This is a subtle point about analytic continuation. Let $\Gamma(s)$ be the analytic continuation of $\gamma(s) := \int_0^\infty e^{-t}t^{s-1}dt$ to $\Bbb C \setminus \Bbb Z_{<0}$, the latter function being only defined for $\operatorname {Re}(s)\ge 0$. Notice that one can prove from the definition of $\gamma(s)$ that it satifies the functional equation $\gamma(s+1) = s\gamma(s)$ where it is defined.
Stein and Shakarchi claim on page 162 of their book complex analysis that because $\Gamma (s)$ and $\gamma(s)$ agree on $\operatorname {Re}(s)\ge 0$ and $\Gamma(s)$ is holomorphic away from its poles, the functional equation stated above is also true $\Gamma(s)$ wherever it is holomorphic, and takes the form $\operatorname{res}_{s=-n} \Gamma(s+1)=(-n)\operatorname{res}_{s=-n} \Gamma(s)$ at the poles of $\Gamma(s)$.
My question is whether the above reasoning is really correct, and, if so, why. I see why it is true for the gamma function because $\Gamma(s)$ was extended from $\gamma(s)$ using precisely the functional equation of $\gamma(s)$, but could one know that this is true if one extended $\gamma(s)$ by a power series? In other words, (why) is it in general true that any functional equation $E(f(s),s)=0$ of a holomorphic function $f(s)$ defined on a connected domain $\omega$ will also hold for the analytic continuation $F(z)$ of $f(s)$ into a larger connected domain $\Omega \supset \omega$.
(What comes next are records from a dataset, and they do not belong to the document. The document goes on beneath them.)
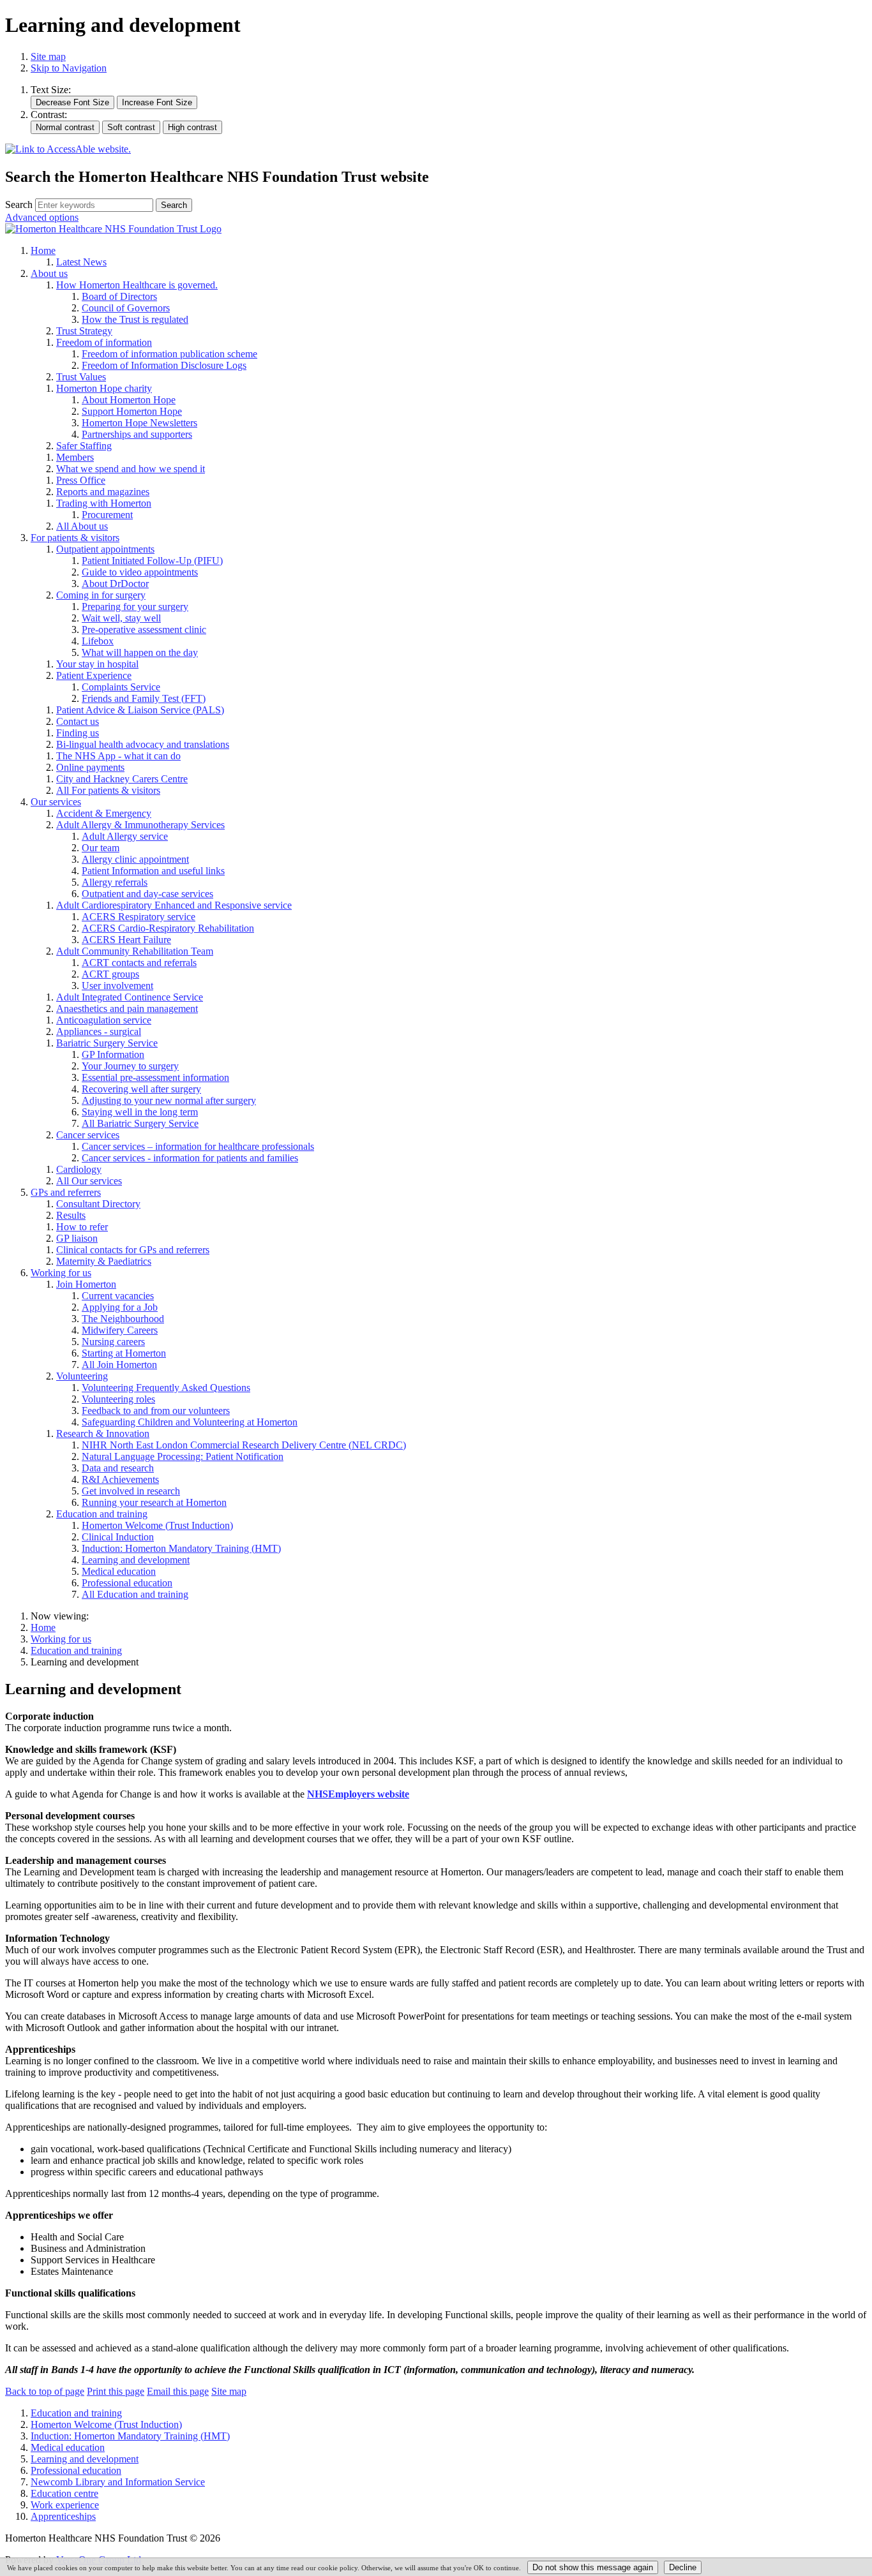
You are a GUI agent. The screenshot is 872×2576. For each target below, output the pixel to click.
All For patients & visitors (108, 790)
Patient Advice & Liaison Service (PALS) (140, 709)
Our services (56, 801)
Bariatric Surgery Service (107, 1043)
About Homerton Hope (129, 399)
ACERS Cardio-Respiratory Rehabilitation (168, 928)
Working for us (61, 1272)
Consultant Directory (98, 1203)
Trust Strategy (84, 330)
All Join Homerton (119, 1364)
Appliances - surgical (98, 1031)
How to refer (82, 1226)
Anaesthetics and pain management (127, 1008)
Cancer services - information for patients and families (190, 1157)
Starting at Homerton (124, 1353)
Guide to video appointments (140, 572)
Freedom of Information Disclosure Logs (164, 365)
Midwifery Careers (120, 1330)
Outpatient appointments (105, 549)
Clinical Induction (118, 1536)
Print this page (115, 2391)
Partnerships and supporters (137, 434)
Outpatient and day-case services (147, 893)
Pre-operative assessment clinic (144, 629)
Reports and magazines (102, 491)
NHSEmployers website (358, 1794)
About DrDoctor (115, 583)
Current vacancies (118, 1295)
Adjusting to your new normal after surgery (169, 1100)
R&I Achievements (120, 1479)
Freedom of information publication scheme (169, 353)
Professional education (127, 1582)
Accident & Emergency (103, 813)
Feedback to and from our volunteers (156, 1410)
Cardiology (78, 1169)
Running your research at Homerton (154, 1502)
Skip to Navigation (69, 68)
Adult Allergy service (125, 836)
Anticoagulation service (103, 1020)
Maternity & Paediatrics (103, 1261)
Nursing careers (113, 1341)
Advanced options (42, 217)
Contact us (77, 721)
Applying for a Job (120, 1307)
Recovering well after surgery (141, 1088)
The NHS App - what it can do (118, 755)
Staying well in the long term (140, 1111)
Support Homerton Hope (132, 411)
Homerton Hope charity (104, 388)
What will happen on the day (140, 652)
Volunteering (82, 1376)
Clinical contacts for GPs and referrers (132, 1249)
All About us (82, 526)
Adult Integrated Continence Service (129, 997)
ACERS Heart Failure (126, 939)
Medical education (119, 1571)
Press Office (80, 480)
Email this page (178, 2391)
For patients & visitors (75, 537)
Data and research (118, 1468)
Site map (48, 56)
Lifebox (98, 641)
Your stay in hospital (97, 664)
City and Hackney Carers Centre (122, 778)
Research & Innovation (102, 1433)
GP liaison (77, 1238)
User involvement (117, 985)
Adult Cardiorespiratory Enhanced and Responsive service (174, 905)
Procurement (107, 514)
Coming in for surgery (101, 595)
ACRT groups (110, 974)
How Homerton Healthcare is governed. (137, 284)
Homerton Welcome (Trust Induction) (157, 1525)
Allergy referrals (114, 882)
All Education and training (135, 1594)
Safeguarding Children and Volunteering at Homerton (189, 1422)
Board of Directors (119, 296)
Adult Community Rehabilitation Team (134, 951)
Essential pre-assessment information (155, 1077)
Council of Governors (126, 307)
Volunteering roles (118, 1399)
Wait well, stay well (121, 618)
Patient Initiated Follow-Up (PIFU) (152, 560)
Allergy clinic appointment (135, 859)
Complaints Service (121, 686)
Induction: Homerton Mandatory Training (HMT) (181, 1548)
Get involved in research (131, 1490)
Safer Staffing (84, 445)
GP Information (113, 1054)
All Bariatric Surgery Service (140, 1123)
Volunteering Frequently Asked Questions (166, 1387)
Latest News (81, 262)
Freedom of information (104, 342)
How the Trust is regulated (135, 319)
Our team (100, 847)
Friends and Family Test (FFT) (144, 698)
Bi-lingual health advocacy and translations (142, 744)
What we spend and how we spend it (130, 468)
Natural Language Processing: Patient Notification (182, 1456)
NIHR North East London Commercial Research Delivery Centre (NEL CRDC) (244, 1445)
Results (71, 1215)
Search (19, 204)
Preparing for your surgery (135, 606)
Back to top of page (44, 2391)
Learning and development (136, 1559)
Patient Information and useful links (153, 870)
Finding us (77, 732)
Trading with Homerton (103, 503)
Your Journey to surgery (130, 1066)
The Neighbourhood (123, 1318)
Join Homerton (86, 1284)
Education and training (101, 1513)
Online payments (90, 767)
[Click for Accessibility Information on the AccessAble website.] (68, 149)
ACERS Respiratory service (138, 916)
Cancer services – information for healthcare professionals (198, 1146)
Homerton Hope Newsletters (139, 422)
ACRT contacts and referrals (139, 962)
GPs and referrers (66, 1192)
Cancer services (87, 1134)
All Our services (89, 1180)
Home (43, 250)
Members (75, 457)
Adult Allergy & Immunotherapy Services (140, 824)
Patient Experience (94, 675)
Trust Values (81, 376)
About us (49, 273)
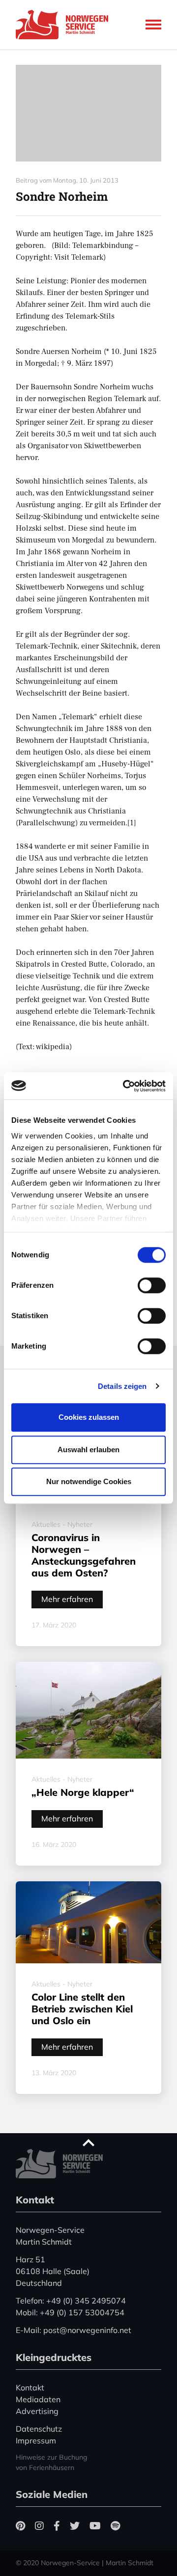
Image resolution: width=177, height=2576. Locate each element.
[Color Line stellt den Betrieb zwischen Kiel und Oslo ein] (88, 1922)
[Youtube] (95, 2526)
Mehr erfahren (67, 1599)
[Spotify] (115, 2526)
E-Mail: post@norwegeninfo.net (73, 2330)
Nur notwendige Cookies (88, 1481)
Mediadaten (38, 2399)
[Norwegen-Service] (65, 24)
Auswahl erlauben (88, 1449)
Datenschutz (39, 2429)
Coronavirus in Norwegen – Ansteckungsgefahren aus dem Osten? (83, 1555)
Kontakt (30, 2387)
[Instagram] (39, 2526)
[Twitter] (75, 2526)
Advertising (37, 2411)
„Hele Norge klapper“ (82, 1792)
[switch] (152, 1285)
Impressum (36, 2440)
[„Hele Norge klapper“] (88, 1710)
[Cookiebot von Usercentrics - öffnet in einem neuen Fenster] (125, 1086)
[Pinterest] (20, 2526)
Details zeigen (122, 1386)
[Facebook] (57, 2526)
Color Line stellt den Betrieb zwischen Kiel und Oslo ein (82, 2009)
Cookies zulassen (89, 1417)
I'm not certain if this is the difficult point for you.
Since the holomorphic function $h(s) = \Gamma(s+1) - s\Gamma(s)$ satisfies $h(s) = \gamma(s+1) - s\gamma(s) = 0$ for $\textrm{Re}(s) > 0$, we have $h(s) = 0$ throughout its domain, due to the following principle of analytic continuation.
If a holomorphic function $h$ is defined on a connected open set $\Omega$, and $h(z) = 0$ for all $z$ belonging to some subset of $\Omega$ having a point of accumulation within $\Omega$, then $h$ is identically zero throughout $\Omega$.